Comme chez Iñárritu, le montage alterné croise les destins sauf que, dans la narration, les liens entre les personnages se dessinent progressivement, sans être être forcés ou évidents comme dans les films du mexicain. Il n’y a pas vraiment de déterminisme dans ce film ni de mères idéales : l’histoire, par la lenteur de son rythme et de ses discussions, laisse le temps aux vrais sentiments de naître sans les imposer avec véhémence. Si le point de vue du réalisateur se concentre sur Elizabeth, Karen ou Lucy, autour d’elles, il y a d’autres mères, aimantes ou distantes avec leurs progénitures. Par son classicisme, García permet une rentrée progressive des troubles maternelles.

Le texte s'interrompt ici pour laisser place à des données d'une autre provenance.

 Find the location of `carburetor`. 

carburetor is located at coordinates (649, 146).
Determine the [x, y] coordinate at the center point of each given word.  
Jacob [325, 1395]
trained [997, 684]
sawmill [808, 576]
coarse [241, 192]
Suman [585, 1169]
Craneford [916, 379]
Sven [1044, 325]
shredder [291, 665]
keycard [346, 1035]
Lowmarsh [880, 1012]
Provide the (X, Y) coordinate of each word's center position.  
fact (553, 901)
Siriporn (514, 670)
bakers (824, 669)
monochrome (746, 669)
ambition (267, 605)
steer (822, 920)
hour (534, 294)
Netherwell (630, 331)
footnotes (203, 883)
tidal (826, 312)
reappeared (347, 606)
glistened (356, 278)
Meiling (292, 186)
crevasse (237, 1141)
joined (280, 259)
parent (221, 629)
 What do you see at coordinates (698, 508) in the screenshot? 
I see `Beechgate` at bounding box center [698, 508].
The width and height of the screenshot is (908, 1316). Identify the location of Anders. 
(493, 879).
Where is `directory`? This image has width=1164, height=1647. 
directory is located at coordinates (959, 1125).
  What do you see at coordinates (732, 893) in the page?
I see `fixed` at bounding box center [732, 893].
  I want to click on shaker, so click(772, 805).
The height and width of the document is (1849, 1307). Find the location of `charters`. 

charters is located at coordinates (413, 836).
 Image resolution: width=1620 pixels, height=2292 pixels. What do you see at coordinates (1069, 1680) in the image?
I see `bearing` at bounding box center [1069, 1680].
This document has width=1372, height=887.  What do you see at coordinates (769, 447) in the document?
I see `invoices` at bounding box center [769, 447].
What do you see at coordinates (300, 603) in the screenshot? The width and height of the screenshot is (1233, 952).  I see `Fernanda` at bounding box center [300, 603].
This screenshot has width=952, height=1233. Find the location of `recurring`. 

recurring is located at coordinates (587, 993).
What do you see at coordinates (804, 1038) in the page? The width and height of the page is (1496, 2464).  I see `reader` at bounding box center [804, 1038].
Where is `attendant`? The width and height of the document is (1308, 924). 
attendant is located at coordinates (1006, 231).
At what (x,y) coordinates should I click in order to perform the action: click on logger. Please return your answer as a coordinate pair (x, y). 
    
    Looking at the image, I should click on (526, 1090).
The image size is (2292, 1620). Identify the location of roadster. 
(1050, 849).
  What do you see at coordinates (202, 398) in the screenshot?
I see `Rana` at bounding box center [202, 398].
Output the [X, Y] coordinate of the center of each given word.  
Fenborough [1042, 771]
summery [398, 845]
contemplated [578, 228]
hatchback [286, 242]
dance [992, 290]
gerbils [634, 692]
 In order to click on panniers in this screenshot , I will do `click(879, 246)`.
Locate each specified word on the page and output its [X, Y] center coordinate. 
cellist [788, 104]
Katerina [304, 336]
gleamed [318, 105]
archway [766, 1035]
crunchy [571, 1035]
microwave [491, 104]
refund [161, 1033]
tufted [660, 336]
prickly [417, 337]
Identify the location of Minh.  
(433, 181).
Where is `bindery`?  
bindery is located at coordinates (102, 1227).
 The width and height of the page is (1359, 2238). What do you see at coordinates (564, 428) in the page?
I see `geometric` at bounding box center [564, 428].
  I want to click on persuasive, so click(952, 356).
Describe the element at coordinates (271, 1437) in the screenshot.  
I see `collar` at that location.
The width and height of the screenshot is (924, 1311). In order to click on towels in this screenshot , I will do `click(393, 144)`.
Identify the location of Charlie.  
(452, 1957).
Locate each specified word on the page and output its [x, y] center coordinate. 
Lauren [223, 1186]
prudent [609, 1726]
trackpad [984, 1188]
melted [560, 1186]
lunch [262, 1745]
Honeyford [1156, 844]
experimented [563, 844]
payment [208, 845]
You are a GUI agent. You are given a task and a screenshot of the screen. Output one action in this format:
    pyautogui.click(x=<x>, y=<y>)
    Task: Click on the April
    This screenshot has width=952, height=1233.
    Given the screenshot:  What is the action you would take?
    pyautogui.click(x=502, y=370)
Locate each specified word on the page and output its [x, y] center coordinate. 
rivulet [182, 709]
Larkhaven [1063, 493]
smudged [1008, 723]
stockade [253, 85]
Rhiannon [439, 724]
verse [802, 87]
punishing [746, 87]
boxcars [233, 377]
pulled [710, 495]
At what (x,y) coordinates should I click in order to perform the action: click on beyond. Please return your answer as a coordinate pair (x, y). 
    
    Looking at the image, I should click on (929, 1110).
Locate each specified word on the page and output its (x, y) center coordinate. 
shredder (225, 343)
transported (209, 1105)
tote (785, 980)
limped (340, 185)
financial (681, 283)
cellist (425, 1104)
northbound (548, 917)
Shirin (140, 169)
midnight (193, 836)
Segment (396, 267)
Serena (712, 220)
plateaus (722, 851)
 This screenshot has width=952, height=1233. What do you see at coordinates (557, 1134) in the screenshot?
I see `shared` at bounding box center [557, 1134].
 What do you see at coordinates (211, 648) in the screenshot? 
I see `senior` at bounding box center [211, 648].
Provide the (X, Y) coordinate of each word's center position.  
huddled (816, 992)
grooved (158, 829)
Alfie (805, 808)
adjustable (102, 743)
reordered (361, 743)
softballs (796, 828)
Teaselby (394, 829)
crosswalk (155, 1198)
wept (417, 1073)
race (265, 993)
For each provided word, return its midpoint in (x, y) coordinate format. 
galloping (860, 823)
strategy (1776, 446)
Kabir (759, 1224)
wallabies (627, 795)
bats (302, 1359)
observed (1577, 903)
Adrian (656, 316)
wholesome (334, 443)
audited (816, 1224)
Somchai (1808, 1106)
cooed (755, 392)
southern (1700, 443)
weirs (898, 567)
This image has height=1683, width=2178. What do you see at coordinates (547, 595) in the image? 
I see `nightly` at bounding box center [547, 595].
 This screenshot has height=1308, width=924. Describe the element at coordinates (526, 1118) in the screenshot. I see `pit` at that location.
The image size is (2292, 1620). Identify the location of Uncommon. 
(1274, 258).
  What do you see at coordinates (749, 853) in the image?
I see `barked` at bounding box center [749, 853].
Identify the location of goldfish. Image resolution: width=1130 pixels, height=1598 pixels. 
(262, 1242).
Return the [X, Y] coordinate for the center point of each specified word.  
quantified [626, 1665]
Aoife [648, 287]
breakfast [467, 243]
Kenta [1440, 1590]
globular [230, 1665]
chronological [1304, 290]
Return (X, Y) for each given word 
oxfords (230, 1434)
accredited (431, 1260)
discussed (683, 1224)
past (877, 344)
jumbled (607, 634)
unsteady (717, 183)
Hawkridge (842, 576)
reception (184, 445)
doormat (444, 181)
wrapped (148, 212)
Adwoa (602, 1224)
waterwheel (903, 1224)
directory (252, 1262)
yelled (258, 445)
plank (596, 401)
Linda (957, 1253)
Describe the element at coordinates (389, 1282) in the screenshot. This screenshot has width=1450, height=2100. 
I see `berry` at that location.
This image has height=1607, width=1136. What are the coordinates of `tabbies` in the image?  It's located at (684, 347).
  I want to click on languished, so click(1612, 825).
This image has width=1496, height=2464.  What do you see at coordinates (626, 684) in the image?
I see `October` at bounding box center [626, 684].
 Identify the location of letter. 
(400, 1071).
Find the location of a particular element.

Un élément rapproche les trois points de vue : la religion. Une nonne, Sœur Joanne (son constant sourire agace) reçoit successivement dans son bureau nos trois héroïnes pour des raisons différentes. Bien sûr, elle a presque réponse à tout mais nous sommes bien loin d’un quelconque évangelisme (depuis quand les catholiques soutiennent-ils les mères-porteuses ?). La religion a sa place comme les athées ou les croyants dans ce film où, soulignons-le, toutes les nationalités et les couleurs se mélangent. Est-ce parce que Mother and Child, produit par des mexicains, nous offre une autre vision, plus cosmopolite, de l’Amérique ? Rodrigo García soulève des tabous (autour de l’instinct maternel) et réussit à susciter des questionnements, une émotion vraie et sincère à travers le portrait tragique de femmes victimes de maux ordinaires.